Extracted data section start

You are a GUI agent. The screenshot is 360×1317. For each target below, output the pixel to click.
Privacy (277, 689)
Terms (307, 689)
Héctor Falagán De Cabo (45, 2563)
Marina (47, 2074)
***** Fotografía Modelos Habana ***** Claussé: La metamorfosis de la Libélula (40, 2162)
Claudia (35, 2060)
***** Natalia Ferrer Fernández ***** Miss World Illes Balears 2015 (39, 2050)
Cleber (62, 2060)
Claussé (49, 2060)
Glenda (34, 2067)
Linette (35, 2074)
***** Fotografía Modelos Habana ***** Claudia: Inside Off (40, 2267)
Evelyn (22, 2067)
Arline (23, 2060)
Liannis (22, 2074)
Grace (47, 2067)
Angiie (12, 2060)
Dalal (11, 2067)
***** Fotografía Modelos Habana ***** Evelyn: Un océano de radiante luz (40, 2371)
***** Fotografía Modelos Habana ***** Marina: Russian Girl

Extracted data section end

◆ Exercise ◆
What the task asks for is a word-for-word repeat of the lines above, from the first through the one containing "Glenda (34, 2067)".

◆ Exercise response ◆
You are a GUI agent. The screenshot is 360×1317. For each target below, output the pixel to click.
Privacy (277, 689)
Terms (307, 689)
Héctor Falagán De Cabo (45, 2563)
Marina (47, 2074)
***** Fotografía Modelos Habana ***** Claussé: La metamorfosis de la Libélula (40, 2162)
Claudia (35, 2060)
***** Natalia Ferrer Fernández ***** Miss World Illes Balears 2015 (39, 2050)
Cleber (62, 2060)
Claussé (49, 2060)
Glenda (34, 2067)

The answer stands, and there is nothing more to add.